Pour les besoins de cette étude, une force du compte de la » théorie de la théorie » est son orientation vers l’holisme conceptuel et le schématisme – les concepts ne se rapportent pas simplement aux objets dans le monde, selon ce point de vue (bien qu’il soit certain qu’ils le fassent aussi) ; ils se tiennent également dans un appareil dynamique, explicatif, avec d’autres concepts, relations et règles.
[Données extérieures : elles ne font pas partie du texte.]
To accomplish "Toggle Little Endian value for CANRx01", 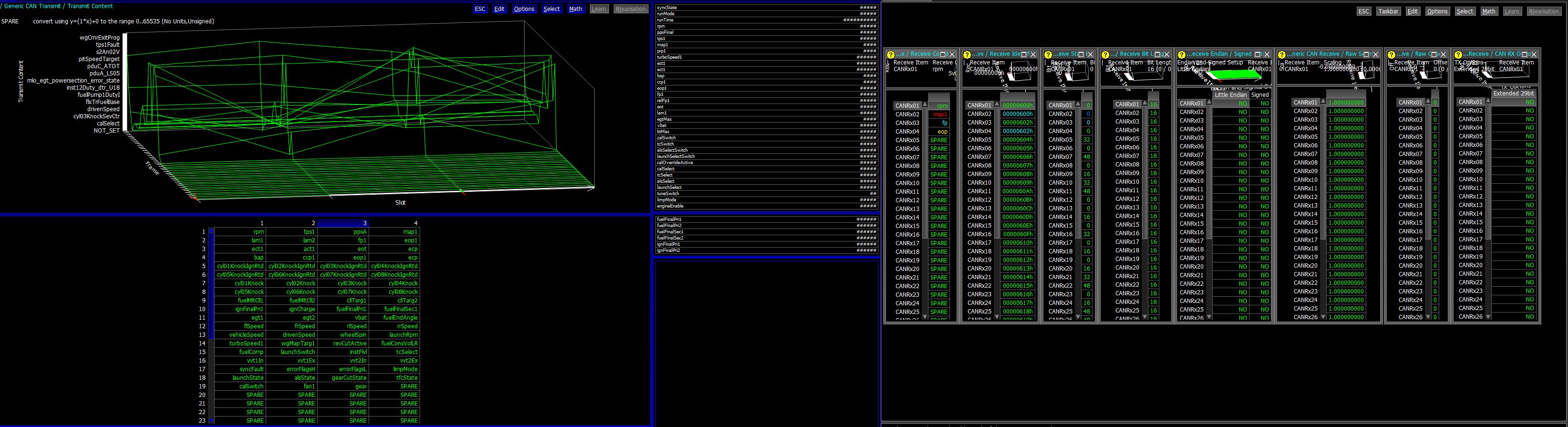I will (1230, 104).
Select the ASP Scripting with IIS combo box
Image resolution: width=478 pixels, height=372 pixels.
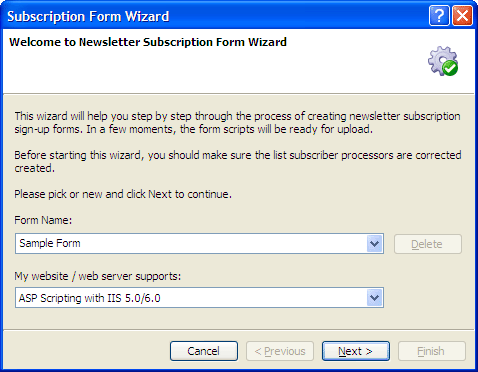coord(199,298)
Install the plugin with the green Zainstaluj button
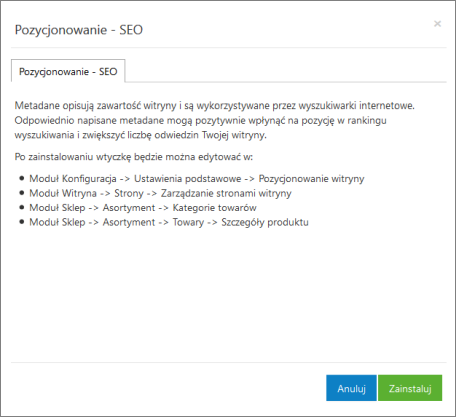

En outre, les théories sont utilisées par les agents non seulement pour expliquer les phénomènes à eux-mêmes, mais aussi aux autres ; l’utilisation des concepts joue donc un rôle à la fois dans la manière dont chacun se fait une idée du monde et dans la manière dont chacun décrit, explique, justifie et communique avec les autres. En bref, les concepts sont compris comme étant non seulement en relation avec les objets du monde, comme le voudrait une théorie de la correspondance ; ils sont en relation les uns avec les autres, pour former des explications mentales au moins localement cohérentes ; et ils lient également les utilisateurs participants en communautés et en cultures. Le compte rendu présenté ici s’appuie de la même manière sur les notions complémentaires de cohérence et de consensualité de la vérité pour expliquer la commensurabilité.